03/02/2026
una volta si diceva "per far funzionare il cervello ci vuole lo zucchero".
beh: ora invece ci vogliono le proteine 😉
PROTEINE e CERVELLO.
il cervello decade non per l’età ma perché non si rinnova.
Tutti abbiamo paura di cadere nella decadenza cognitiva cerebrale. La demenza. Vivere in uno stato vegetativo. Questa paura coinvolge tutti.
Vivere più a lungo ma con il cervello compromesso. La conoscenza e’ una scelta consapevole di medicina preventiva.
Esiste la demenza vascolare causata da patologie circolatorie, aterosclesosi, ictus cerebrale, ipertensione arteriosa, eccesso di colesterolo nel sangue.
Esiste la demenza neuro degenerativa: malattia di Alzheimer.
Il cervello decade non per l’età ma perché non si rinnova nelle sue proteine e nel suo metabolismo energetico. I neuroni cerebrali sono cellule che vivono in noi per tutta la nostra vita. I neuroni cerebrali si sono formati durante la nostra vita nell’utero della nostra mamma. Restano ma vanno incontro ad un giornaliero rinnovamento.
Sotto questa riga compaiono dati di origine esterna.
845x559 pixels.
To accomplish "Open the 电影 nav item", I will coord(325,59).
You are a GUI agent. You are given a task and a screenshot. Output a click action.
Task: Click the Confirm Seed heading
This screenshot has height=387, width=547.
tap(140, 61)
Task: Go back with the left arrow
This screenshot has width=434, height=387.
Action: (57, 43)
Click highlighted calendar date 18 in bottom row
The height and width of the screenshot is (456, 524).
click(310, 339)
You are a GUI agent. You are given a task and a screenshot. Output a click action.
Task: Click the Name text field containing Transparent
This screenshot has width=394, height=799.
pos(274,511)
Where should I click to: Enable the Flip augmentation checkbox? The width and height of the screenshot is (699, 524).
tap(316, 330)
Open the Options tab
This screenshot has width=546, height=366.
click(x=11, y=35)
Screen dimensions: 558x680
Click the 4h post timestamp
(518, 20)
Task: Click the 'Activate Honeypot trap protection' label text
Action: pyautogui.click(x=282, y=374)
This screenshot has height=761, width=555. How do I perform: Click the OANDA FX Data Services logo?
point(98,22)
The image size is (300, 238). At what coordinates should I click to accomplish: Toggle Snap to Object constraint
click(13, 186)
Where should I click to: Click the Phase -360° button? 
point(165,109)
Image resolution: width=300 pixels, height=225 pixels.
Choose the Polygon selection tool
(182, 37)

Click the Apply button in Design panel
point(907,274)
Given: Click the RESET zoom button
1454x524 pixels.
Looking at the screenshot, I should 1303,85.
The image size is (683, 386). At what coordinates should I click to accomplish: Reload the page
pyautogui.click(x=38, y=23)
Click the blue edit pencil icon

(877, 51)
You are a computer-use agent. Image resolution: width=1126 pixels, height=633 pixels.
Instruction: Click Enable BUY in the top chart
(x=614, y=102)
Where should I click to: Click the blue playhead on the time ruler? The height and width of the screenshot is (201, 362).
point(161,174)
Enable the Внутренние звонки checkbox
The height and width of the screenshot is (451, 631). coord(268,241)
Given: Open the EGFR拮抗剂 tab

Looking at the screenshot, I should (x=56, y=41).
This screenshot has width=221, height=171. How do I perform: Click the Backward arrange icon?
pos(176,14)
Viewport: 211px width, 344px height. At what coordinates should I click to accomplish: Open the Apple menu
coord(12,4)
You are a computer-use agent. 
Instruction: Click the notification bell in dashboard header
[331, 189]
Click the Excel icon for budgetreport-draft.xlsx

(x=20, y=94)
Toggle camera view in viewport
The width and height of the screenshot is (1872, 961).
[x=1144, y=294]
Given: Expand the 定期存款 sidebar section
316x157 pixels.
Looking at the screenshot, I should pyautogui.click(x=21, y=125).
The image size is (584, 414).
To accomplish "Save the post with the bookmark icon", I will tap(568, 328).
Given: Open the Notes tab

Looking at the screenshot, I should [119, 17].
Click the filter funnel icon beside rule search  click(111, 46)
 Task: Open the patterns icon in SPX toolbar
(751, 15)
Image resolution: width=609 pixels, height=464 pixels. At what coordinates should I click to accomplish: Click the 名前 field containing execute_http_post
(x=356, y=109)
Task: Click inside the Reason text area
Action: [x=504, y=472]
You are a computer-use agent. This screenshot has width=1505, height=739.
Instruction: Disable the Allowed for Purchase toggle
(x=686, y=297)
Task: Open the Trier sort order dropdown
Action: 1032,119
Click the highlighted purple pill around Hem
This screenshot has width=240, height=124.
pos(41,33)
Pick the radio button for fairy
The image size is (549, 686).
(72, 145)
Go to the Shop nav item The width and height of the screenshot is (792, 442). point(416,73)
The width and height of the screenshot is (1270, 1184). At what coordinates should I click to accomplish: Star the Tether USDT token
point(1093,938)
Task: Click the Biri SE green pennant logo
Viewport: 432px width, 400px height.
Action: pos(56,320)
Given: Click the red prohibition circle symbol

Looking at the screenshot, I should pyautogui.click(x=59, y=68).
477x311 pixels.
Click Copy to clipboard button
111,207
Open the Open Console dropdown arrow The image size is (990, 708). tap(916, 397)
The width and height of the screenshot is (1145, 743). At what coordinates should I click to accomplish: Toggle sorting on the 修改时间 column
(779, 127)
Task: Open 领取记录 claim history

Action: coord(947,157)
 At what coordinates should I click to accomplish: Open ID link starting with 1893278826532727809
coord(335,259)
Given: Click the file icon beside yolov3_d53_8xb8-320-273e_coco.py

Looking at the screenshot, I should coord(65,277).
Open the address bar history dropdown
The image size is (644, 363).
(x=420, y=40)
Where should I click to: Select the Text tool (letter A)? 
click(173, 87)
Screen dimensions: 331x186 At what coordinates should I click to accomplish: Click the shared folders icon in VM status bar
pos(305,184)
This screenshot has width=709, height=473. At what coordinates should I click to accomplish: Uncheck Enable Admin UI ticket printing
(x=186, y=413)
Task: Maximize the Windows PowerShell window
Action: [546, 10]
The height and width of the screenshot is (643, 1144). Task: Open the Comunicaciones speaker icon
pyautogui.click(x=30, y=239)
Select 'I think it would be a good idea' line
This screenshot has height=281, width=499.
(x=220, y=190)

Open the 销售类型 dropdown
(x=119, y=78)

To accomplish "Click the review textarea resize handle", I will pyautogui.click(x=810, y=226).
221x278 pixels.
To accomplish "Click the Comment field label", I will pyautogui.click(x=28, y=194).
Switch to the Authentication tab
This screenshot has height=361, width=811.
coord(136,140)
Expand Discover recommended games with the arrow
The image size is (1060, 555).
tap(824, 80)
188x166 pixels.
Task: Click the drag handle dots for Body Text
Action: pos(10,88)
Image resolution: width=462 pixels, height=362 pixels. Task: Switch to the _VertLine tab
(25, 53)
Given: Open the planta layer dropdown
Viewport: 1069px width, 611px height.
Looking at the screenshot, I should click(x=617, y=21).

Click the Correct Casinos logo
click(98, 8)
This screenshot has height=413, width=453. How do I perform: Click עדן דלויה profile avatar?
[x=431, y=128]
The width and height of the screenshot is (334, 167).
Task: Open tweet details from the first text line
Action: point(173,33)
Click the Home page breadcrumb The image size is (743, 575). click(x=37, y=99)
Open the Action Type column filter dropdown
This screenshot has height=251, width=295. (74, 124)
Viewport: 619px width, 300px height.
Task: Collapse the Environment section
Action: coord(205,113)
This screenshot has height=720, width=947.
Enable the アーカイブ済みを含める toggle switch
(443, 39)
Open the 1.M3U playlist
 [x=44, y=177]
Le proteine costituiscono la principale struttura biologica del cervello.
Ogni giorno il 4% delle proteine cerebrali si rinnovano in un turnover vitale. Le proteine sono nutrienti essenziali per la salute del cervello cranico e di tutti i neuroni distribuiti nel corpo umano.
Parlo di cervello diffuso superando la visione di considerare solo il cervello raccolto dentro la teca cranica.
Le proteine cerebrali sono necessarie per la struttura dei neuroni, per assicurare la formazione delle sinapsi deputate a collegare tra loro i neuroni e realizzare la neuro plasticità cerebrale, e in tutti gli organi.
La memoria cerebrale e’ una catena di proteine. Tutti gli enzimi del metabolismo dei neuroni sono proteine. Gli amminoacidi costituenti le proteine sono la base biochimica dei neuro trasmettitori attivi in tutto il cervello cranico e cervello diffuso. I neuro trasmettitori assicurano il linguaggio biochimico tra neuroni: serotonina, dopamina, acetilcolina…
Occorre quindi saper nutrire il nostro cervello con una personale dose giornaliera di proteine. Con il passare degli anni si tende invece a ridurre l’introito proteico giornaliero. Ed e’ un grave errore biochimico. Più volte ho scritto che e’ vitale assicurare 1.2 g di proteine per ogni kg di peso forma corporeo. Le nuove linee guida americane hanno confermato questa mia scelta realizzata dal metodo molecolare che ho ideato anni fa.
Fatto il conto si vedrà che si deve introdurre tra 80-90 g di proteine al giorno. Molte persone non arrivano a questa dose giornaliera.
Ogni alimento ha il suo diverso contenuto in proteine, che possono essere ottenute da alimenti animali e vegetali. Consiglio proteine vegetali: unione di cereali e legumi.
Ho già scritto di scegliere le proteine magre, cioè proteine non accompagnate nello stesso alimento con acidi grassi saturi a lunga catena. Questi sono alimenti con proteine magre: pollo, coniglio, tacchino, uova, pesce, tofu, tempeh, legumi, fagioli, lenticchie, ceci, soia, semi oleosi (noci, mandorle, nocciole…).
Consiglio di procedere ad una integrazione proteica.